Kalimantan kembali bergelut dengan ancaman serius dari Kebakaran Hutan dan Lahan (Karhutla) yang meluas, membahayakan ekosistem vital, termasuk habitat orangutan terbesar di dunia. Asap pekat yang dihasilkan dari kebakaran ini tidak hanya mengganggu kualitas udara di wilayah terdampak, tetapi juga menarik perhatian internasional terhadap nasib satwa langka dan konservasi hutan tropis Indonesia.
Situasi Karhutla di Kalimantan dilaporkan memburuk dalam beberapa waktu terakhir, dengan titik api terpantau meningkat di berbagai provinsi. Data dari Badan Nasional Penanggulangan Bencana (BNPB) menunjukkan adanya peningkatan signifikan jumlah titik panas di beberapa wilayah, menandakan skala kebakaran yang semakin mengkhawatirkan.

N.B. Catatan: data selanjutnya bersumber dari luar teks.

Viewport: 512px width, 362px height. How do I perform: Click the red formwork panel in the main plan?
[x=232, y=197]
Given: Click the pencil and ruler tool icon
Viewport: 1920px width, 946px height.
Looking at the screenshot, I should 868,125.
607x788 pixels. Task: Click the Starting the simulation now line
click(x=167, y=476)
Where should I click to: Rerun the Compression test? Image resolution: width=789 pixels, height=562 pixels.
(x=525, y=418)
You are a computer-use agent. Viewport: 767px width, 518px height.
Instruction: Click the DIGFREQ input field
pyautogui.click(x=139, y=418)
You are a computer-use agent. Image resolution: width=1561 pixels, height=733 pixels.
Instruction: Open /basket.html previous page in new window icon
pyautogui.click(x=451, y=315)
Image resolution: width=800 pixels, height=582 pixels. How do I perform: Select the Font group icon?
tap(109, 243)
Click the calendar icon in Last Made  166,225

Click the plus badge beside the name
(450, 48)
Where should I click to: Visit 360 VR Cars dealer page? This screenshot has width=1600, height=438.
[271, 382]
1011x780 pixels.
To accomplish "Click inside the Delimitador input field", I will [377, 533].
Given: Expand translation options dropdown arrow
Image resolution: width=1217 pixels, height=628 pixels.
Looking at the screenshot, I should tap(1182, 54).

Peningkatan Karhutla ini menimbulkan kekhawatiran mendalam bagi kelangsungan hidup orangutan Kalimantan (Pongo pygmaeus). Hutan Kalimantan merupakan rumah utama bagi populasi orangutan yang terancam punah. Hilangnya habitat akibat kebakaran secara langsung mengancam ketersediaan makanan, tempat berlindung, dan ruang gerak mereka.
Organisasi konservasi internasional dan lembaga pemerhati lingkungan telah menyuarakan keprihatinan mereka. Mereka menyoroti bahwa kebakaran yang terjadi, seringkali dipicu oleh aktivitas manusia untuk pembukaan lahan, merupakan ancaman berkelanjutan bagi keanekaragaman hayati Kalimantan, khususnya orangutan yang bergantung pada hutan primer yang luas.
Pemerintah Indonesia melalui berbagai kementerian dan lembaga terkait, termasuk Kementerian Lingkungan Hidup dan Kehutanan (KLHK) serta BNPB, terus berupaya memadamkan api dan melakukan pencegahan. Operasi pemadaman melibatkan tim darat, udara, serta penggunaan teknologi modifikasi cuaca untuk membantu menurunkan intensitas kebakaran.
Namun, skala kebakaran yang luas dan kondisi cuaca kering yang mendukung penyebaran api menjadi tantangan besar. Kepala Pusat Data dan Informasi Kebencanaan BNPB, Abdul Muhari, dalam beberapa kesempatan menyampaikan bahwa penanganan Karhutla memerlukan koordinasi dan partisipasi dari semua pihak, mulai dari pemerintah daerah, masyarakat, hingga sektor swasta.
Dampak Karhutla tidak hanya terbatas pada lingkungan fisik dan satwa. Kualitas udara yang memburuk akibat asap juga berdampak pada kesehatan masyarakat di Kalimantan dan bahkan dapat merambah ke negara-negara tetangga. Fenomena ini secara rutin menarik perhatian media internasional dan mengundang sorotan global terhadap upaya Indonesia dalam mengelola sumber daya alam dan mengatasi bencana lingkungan.
Kondisi ini menuntut adanya evaluasi dan penguatan strategi pencegahan Karhutla jangka panjang, termasuk penegakan hukum yang tegas terhadap pelaku pembakaran lahan ilegal dan solusi pengelolaan lahan yang berkelanjutan. Upaya konservasi habitat orangutan juga perlu diintensifkan, mengingat peran krusial hutan Kalimantan sebagai paru-paru dunia dan rumah bagi spesies ikonik tersebut.